A estupidez tem muitos
nomes. Racismo é um deles. Como toda maldade, alimenta-se da intolerância,
reproduz-se em silêncio e deixa marcas irreversíveis. Já
se manifestou das formas mais abjetas e sangrentas: guerras, fogueiras,
escravidão, apartheid, nazismo, perseguições.
Até a ciência foi usada para alimentar o ódio inter-racial,
com teorias esdrúxulas que pregavam a superioridade de determinado
ser humano sobre outro.
Com a evolução
da sociedade e o acúmulo de sofrimento, o racismo está hoje
formalmente confinado à condição de crime hediondo
e injustifícável. Mas basta um breve olhar para o mundo
contemporâneo e vamos constatar que mesmo em países ricos
e cultos ecoa o discurso fascista e xenófabo.
Em um país
miscigenado, heterogêneo e sincrético como o Brasil, falar
em racismo se constituiu em uma espécie de heresia, uma tese insustentável
diante da cordialidade de nosso povo. O máximo que pessoas elegantes
se permitem dizer é que há algum nível de preconceito,
coisa pouca, inexpressiva.
De fato, são
raras, entre nós, manifestações públicas de
racismo. Numa engenhosa arquitetura da dissimulação, a ojeriza
à diferença se apresenta de forma velada e anônima.

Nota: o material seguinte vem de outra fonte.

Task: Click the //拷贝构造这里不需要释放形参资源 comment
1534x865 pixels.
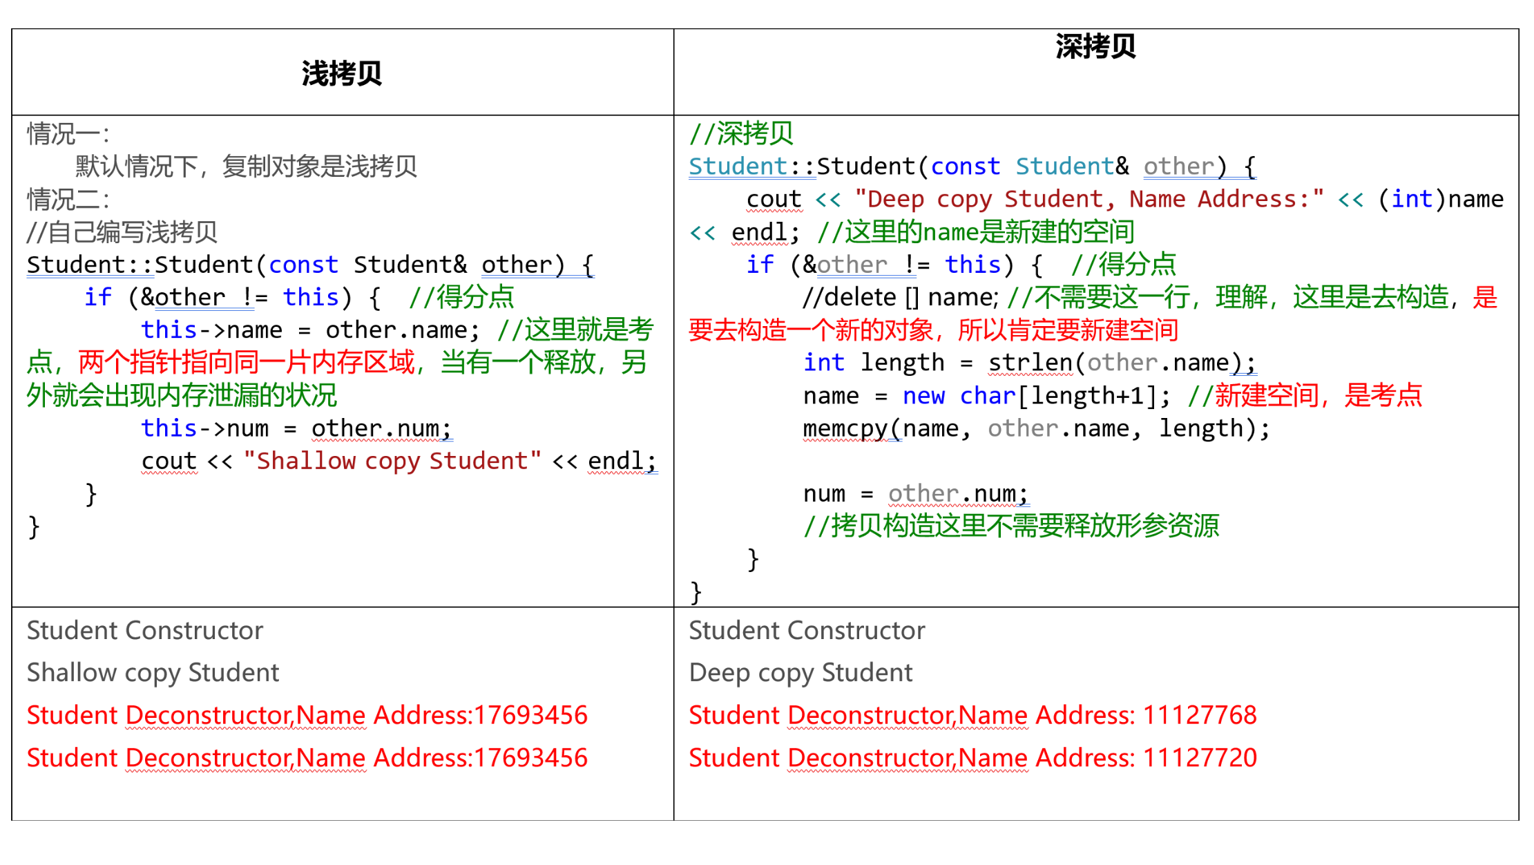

Só as estatísticas e os indicadores sócioeconômicos
arrancam a máscara da hipocrisia nacional. Neste país multiracial,
a nação negra ainda não exerce plenamente sua cidadania.
Para nossos afrodescendentes estão reservadas as maiores taxas
de analfabetismo, desemprego, defasagem escolar e exclusão social.
É na garantia
de acesso à educação que esse quadro pode ser revertido.
Muitas gerações já se perderam por conta da omissão
e do descaso. Felizmente, é na sala de aula que se constrói
o futuro, inclusive aquele que contempla um mundo sem distinção,
muito menos de raça ou cor. Um mundo miscigenado, heterogêneo
e sincrético. Multicolorido como o desenho de uma criança.